** Information shown follows **
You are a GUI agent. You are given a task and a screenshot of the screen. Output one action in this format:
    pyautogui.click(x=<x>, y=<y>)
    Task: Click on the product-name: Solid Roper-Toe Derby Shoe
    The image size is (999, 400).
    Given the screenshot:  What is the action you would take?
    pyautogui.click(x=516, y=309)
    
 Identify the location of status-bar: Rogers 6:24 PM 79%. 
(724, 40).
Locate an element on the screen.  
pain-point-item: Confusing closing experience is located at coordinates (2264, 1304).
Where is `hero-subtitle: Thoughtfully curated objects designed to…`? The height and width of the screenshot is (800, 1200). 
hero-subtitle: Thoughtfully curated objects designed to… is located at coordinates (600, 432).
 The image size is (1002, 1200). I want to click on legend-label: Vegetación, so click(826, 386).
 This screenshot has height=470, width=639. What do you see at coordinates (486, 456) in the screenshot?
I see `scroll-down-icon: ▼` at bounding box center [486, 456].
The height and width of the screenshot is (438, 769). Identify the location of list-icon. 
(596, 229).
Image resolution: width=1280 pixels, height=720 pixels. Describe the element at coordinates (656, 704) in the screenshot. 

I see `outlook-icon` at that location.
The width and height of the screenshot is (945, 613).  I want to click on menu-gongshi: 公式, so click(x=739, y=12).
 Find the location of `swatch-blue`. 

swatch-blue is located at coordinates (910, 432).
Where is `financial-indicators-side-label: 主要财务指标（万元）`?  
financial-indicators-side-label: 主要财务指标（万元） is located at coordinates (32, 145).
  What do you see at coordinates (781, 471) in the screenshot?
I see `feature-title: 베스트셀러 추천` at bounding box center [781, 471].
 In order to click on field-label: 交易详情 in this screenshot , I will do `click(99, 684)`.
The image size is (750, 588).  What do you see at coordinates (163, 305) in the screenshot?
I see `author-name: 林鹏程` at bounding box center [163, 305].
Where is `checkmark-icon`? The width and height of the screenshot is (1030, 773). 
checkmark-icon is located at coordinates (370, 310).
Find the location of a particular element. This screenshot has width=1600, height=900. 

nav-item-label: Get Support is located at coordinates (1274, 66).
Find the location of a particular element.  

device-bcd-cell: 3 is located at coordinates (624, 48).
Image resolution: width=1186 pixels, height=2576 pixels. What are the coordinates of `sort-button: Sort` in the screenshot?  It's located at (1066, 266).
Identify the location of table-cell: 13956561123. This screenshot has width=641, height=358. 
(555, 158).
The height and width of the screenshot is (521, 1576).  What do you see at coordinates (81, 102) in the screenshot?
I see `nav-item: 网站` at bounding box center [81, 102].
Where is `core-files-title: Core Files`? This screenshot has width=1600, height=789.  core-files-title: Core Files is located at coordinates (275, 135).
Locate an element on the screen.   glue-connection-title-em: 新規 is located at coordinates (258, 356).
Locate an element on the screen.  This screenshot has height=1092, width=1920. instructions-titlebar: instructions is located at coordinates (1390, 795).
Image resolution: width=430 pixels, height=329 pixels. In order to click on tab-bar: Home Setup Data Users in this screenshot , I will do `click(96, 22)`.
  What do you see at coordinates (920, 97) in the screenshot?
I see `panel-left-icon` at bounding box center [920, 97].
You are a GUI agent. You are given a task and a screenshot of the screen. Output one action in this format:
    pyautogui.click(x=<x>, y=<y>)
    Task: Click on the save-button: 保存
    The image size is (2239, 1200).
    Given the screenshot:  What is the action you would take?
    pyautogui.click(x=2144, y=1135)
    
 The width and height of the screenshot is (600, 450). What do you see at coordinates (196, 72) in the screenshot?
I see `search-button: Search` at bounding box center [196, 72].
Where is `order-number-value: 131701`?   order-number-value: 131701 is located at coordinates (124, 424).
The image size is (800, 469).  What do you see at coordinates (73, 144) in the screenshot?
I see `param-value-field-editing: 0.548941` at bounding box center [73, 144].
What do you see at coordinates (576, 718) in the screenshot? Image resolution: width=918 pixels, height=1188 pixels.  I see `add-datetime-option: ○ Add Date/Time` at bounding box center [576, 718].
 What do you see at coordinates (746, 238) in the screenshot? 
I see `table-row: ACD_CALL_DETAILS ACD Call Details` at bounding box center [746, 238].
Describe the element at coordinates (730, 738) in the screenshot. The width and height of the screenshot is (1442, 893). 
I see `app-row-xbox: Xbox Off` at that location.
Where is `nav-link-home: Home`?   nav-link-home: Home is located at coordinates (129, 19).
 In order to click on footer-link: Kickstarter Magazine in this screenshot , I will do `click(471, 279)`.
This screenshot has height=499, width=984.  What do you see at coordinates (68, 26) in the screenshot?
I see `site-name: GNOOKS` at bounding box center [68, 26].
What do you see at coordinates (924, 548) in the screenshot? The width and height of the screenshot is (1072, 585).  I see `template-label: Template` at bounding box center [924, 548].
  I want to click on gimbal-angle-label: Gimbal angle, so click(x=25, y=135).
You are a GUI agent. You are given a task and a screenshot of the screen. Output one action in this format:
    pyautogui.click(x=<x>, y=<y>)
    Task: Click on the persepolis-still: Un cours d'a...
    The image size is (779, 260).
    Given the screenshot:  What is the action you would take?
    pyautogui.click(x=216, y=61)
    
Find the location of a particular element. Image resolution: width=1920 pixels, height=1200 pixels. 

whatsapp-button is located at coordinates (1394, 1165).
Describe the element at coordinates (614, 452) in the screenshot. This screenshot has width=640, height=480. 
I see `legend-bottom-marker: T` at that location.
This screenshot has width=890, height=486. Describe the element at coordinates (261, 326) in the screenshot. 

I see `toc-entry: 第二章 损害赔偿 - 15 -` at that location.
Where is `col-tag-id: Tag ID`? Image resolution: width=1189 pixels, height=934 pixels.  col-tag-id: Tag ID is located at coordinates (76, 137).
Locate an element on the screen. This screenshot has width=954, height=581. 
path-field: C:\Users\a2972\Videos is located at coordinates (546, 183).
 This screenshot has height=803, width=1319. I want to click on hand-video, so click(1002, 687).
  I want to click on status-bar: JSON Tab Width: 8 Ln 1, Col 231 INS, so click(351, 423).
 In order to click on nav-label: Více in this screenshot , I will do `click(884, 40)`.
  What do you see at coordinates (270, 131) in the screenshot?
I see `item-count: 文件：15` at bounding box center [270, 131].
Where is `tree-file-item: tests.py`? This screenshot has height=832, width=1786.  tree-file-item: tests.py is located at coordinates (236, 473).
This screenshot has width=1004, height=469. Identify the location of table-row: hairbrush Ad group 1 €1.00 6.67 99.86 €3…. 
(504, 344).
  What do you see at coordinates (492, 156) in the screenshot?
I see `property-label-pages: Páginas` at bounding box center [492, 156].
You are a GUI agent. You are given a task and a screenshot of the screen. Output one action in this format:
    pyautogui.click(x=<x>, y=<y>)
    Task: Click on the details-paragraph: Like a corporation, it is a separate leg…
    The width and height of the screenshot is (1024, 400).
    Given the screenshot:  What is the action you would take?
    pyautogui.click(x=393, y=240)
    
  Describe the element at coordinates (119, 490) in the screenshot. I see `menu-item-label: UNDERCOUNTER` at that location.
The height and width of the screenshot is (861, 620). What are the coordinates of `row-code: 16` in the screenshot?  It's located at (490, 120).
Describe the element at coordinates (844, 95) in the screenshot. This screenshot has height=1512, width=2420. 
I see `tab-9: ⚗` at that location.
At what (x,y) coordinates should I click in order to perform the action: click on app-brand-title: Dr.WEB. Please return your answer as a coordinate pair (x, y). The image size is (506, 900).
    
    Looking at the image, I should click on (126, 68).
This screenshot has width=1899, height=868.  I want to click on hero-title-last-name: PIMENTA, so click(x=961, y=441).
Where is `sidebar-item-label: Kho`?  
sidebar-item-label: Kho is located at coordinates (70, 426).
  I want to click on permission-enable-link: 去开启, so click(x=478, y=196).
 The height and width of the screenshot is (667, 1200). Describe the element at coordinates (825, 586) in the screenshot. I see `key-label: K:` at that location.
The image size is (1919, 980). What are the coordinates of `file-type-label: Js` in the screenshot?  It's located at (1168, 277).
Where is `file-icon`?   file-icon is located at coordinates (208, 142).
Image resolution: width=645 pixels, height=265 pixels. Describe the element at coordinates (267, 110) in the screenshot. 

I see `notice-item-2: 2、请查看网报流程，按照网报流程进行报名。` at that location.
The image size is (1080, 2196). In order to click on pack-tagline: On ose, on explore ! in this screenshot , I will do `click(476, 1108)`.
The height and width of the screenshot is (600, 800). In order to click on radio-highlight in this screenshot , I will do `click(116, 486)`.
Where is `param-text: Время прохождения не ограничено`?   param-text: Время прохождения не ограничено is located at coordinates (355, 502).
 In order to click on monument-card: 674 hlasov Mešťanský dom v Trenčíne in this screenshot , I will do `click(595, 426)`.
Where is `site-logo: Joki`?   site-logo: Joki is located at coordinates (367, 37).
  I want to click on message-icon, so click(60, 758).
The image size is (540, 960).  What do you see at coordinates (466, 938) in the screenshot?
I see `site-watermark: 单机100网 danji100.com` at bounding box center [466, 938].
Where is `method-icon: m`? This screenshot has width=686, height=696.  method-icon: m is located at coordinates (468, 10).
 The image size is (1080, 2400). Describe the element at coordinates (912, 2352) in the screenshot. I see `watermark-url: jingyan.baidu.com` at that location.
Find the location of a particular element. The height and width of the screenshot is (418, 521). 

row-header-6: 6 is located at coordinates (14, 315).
** End of Information shown **
Task prompt: Format everything in the material from the line containing "I want to click on permission-enable-link: 去开启, so" down to the line containing "coordinates (208, 142)." as a JSON list of strings, one string per line and leaving out blank lines.

Answer box:
[
  "  I want to click on permission-enable-link: 去开启, so click(x=478, y=196).",
  " The height and width of the screenshot is (667, 1200). Describe the element at coordinates (825, 586) in the screenshot. I see `key-label: K:` at that location.",
  "The image size is (1919, 980). What are the coordinates of `file-type-label: Js` in the screenshot?  It's located at (1168, 277).",
  "Where is `file-icon`?   file-icon is located at coordinates (208, 142)."
]